The other problem I’ve been having with the blanket is that I told my sister I’m already making it. While it’s true I’ve been working on it, I just haven’t told her how many times I’ve frogged the yarn back onto the ball and stared again.

I’ve been having a really hard time coming up with something that won’t be dull to knit or dull to look at without being too complicated. Complicated is more important now that I only have a few weeks to get the blanket done. But I think I finally have something… Or at least I’m going with it now that I don’t have any time to goof around with new patterns.

Let me show you a sample of what I’ve worked out…

For this example I’m using

  • Lion Cotton “Poppy” for Color “A”
  • Lion Cotton “White” for Color “B”
  • US size 8 DPN (I’m using a circular needle for the blanket)

### Problems to solve
[A] In the blanket-knitting text, why does the writer say that avoiding a complicated pattern now matters more? Answer in one to three sentences.
[B] Carry on the blanket-knitting text from the point where it stops.

### Given entries
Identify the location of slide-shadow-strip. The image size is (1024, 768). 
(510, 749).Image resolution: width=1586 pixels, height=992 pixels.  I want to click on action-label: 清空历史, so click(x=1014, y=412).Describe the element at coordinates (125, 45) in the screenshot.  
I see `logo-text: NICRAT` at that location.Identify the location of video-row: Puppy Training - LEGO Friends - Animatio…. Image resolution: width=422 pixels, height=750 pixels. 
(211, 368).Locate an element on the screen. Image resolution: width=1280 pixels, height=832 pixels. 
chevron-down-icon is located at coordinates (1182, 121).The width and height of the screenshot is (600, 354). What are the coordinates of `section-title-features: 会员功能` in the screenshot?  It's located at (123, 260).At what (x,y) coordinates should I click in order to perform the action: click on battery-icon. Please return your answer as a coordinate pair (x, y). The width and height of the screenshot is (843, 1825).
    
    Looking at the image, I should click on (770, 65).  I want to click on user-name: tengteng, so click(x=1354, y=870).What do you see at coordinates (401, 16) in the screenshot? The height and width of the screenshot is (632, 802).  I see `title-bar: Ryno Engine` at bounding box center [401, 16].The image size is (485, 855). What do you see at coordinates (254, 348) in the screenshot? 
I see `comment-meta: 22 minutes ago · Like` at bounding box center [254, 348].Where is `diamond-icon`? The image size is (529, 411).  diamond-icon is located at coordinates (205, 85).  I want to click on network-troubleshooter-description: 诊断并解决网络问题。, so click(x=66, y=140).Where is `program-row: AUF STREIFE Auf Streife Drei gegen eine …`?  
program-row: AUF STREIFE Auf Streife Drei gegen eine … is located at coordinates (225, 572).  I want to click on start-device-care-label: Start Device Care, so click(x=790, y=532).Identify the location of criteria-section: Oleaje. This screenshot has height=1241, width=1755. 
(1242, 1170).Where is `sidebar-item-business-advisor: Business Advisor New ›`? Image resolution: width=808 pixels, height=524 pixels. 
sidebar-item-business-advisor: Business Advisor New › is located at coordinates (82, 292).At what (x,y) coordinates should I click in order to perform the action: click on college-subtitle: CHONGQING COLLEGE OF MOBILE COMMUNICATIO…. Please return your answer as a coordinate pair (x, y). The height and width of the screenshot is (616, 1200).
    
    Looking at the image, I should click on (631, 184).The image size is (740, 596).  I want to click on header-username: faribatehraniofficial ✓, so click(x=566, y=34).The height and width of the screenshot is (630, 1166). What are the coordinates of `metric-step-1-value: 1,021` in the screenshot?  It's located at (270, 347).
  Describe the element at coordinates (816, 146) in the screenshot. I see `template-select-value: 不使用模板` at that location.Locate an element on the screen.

### Task-by-task answers
[A] Avoiding complication matters more because the writer has only a few weeks left to finish the blanket. With so little time, they are going ahead with the pattern they have worked out rather than trying new ones.

[B]
The Technique
Pattern is worked over an even number of stitches and has a 4 row repeat.
Standard abbreviations used.

Cast on with Color A
Row 1 – RS – using Color B – *K1, WYIF Sl1 PW* repeat between * until the end.
Row 2 – RS – Without turning work, slide all stitches to the right end of the needle and K all stitches with color A.
Row 3 – WS – Turn work. Using B, *P1, WYIB Sl1 PW* repeat between * until the end
Row 4 – WS – Without turning work, slide all stitches to the right end of the needle and P all stitches with color A.

When I get the blanket done I’ll post pictures and give details about the yarn choices, needles and finished sizes.